───── Passage for review

Jitin: Faraz was the strongest reason for me to act in Sisak. He has a very and fine of human emotions, storytelling and above all aesthetics. I love the fact that Faraz is somebody who doesn’t look for perfection. Some of the takes he has used in the film are where we have made mistakes because life is about imperfections! None of us is a perfect human! I learned a lot from Faraz.

Dhruv: Well anything I can say about Faraz will always fall short of doing justice to the man that he is! He is a genius and above that, he is one of the most amazing human beings I know. He can turn any situation into a fun and has the energy of the Sun stored inside him. Sure of what he wants and how he wants to go about achieving it, Faraz is on a mission with a higher purpose that none of us can ever understand. He is my mentor, friend, confidante, and above all, he is family! He’s going to do wonders, we’ve just got to wait and watch!

 

Mahima: Sisak was shot in a Mumbai local. Share the experience.

──────────
───── Material provided

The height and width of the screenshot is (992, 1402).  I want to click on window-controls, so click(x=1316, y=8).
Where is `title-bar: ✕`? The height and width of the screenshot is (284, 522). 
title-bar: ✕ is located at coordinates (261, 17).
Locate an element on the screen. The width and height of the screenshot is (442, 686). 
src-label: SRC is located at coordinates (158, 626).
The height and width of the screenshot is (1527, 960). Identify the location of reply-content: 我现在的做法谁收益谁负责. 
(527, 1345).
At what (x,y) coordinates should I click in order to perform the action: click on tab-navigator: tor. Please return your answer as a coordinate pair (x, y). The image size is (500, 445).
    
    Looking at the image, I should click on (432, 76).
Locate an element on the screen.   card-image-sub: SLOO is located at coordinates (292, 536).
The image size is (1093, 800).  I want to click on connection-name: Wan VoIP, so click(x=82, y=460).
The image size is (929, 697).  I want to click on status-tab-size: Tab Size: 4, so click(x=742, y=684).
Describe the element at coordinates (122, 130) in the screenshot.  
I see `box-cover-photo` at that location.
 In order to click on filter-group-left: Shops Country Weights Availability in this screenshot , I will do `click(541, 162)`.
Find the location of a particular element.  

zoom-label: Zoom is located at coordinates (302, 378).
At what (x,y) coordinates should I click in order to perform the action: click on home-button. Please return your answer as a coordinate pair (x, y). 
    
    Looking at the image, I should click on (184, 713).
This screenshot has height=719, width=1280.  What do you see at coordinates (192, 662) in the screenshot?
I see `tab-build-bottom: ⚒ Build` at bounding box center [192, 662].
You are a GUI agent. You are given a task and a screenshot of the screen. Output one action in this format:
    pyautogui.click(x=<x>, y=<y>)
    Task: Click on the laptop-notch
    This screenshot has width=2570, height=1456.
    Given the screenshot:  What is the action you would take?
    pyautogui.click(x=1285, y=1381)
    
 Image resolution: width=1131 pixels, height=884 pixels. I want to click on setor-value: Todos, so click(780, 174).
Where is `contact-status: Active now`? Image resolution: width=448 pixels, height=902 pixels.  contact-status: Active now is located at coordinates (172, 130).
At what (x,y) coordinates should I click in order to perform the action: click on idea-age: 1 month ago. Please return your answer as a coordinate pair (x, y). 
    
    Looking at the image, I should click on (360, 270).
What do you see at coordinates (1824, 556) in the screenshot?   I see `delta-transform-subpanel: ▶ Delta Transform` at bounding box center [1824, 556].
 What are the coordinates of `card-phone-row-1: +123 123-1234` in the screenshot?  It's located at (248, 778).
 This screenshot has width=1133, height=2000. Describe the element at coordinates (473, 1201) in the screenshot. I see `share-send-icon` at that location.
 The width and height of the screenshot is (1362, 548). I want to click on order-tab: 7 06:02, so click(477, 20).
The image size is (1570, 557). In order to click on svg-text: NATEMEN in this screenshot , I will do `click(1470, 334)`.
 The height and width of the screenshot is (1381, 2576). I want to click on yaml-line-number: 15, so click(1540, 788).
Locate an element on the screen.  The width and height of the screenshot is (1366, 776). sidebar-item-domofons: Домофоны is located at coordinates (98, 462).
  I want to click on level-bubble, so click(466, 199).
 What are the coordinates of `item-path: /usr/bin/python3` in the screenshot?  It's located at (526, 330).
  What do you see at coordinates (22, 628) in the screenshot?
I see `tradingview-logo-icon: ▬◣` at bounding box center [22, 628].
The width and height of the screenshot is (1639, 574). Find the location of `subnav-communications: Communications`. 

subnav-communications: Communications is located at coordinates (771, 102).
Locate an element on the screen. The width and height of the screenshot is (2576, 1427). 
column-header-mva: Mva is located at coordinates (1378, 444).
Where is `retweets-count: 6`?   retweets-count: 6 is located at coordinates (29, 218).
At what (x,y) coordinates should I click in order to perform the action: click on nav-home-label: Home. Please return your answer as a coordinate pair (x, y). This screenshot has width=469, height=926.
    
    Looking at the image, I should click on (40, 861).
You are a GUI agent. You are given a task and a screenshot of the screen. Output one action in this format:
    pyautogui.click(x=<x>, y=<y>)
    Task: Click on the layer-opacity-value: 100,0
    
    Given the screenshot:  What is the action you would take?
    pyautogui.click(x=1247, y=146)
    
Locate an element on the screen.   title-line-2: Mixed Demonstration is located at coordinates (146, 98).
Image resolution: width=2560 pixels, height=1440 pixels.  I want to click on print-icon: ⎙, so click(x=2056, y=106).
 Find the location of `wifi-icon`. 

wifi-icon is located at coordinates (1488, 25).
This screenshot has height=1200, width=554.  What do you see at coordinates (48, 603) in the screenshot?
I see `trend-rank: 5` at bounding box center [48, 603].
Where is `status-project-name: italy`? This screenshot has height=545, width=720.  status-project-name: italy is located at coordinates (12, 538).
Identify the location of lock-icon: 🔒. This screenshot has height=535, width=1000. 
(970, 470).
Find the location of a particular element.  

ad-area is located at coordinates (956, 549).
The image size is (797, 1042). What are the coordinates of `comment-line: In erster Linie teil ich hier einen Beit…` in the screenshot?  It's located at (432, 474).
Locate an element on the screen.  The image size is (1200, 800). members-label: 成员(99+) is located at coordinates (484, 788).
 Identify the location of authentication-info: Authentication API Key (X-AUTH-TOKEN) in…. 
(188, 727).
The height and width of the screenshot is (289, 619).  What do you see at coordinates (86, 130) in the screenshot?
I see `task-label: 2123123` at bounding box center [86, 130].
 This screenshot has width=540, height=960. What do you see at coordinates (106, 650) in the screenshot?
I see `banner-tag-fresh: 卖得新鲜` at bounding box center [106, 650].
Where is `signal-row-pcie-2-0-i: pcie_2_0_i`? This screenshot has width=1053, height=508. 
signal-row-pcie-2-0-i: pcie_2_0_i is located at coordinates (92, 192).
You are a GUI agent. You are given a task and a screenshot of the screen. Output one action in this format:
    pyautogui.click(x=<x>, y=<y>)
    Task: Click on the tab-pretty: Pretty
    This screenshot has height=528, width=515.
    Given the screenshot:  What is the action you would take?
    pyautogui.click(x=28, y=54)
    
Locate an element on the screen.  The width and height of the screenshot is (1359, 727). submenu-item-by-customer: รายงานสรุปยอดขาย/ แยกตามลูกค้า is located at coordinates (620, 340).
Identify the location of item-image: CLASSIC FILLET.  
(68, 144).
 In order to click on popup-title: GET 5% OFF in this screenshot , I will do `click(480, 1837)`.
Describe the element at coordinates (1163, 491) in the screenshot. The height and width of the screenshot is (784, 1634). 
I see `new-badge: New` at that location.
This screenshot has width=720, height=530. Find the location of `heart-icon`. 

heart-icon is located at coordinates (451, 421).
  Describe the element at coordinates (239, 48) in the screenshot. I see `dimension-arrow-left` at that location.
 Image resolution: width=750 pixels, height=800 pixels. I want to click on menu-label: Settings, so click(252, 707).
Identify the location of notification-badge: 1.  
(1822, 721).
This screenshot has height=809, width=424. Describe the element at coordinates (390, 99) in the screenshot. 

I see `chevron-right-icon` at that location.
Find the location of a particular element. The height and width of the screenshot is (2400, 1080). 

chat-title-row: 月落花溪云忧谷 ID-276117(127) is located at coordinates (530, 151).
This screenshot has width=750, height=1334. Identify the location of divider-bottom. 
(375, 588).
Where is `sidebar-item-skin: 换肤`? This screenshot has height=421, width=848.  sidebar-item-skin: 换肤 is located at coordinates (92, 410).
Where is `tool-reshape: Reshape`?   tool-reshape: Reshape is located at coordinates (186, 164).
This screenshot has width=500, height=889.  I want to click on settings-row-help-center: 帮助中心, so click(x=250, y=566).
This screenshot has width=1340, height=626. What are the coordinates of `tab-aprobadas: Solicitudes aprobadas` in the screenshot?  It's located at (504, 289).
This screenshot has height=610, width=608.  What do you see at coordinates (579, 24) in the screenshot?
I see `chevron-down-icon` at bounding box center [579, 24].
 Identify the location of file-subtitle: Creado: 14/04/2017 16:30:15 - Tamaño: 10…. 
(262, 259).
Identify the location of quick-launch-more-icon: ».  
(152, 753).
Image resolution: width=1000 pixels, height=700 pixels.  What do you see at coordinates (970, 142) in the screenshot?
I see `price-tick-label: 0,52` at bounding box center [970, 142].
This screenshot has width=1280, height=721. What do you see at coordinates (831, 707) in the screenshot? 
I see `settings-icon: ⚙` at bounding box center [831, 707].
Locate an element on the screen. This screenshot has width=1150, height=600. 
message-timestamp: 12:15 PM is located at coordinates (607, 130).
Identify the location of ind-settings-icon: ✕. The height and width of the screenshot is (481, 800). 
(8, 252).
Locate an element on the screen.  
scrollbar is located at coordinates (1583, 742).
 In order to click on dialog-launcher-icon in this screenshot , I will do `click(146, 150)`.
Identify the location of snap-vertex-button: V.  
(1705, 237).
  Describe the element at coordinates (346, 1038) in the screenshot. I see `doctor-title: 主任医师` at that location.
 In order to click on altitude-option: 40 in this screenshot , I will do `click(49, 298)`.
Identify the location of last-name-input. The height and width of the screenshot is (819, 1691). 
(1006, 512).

──────────

● What needs to be done:
Write out the part of the interview about the film Sisak between "Jitin: Faraz was the" and "lot from Faraz.", inclusive.

● Reply to the exercise:
Jitin: Faraz was the strongest reason for me to act in Sisak. He has a very and fine of human emotions, storytelling and above all aesthetics. I love the fact that Faraz is somebody who doesn’t look for perfection. Some of the takes he has used in the film are where we have made mistakes because life is about imperfections! None of us is a perfect human! I learned a lot from Faraz.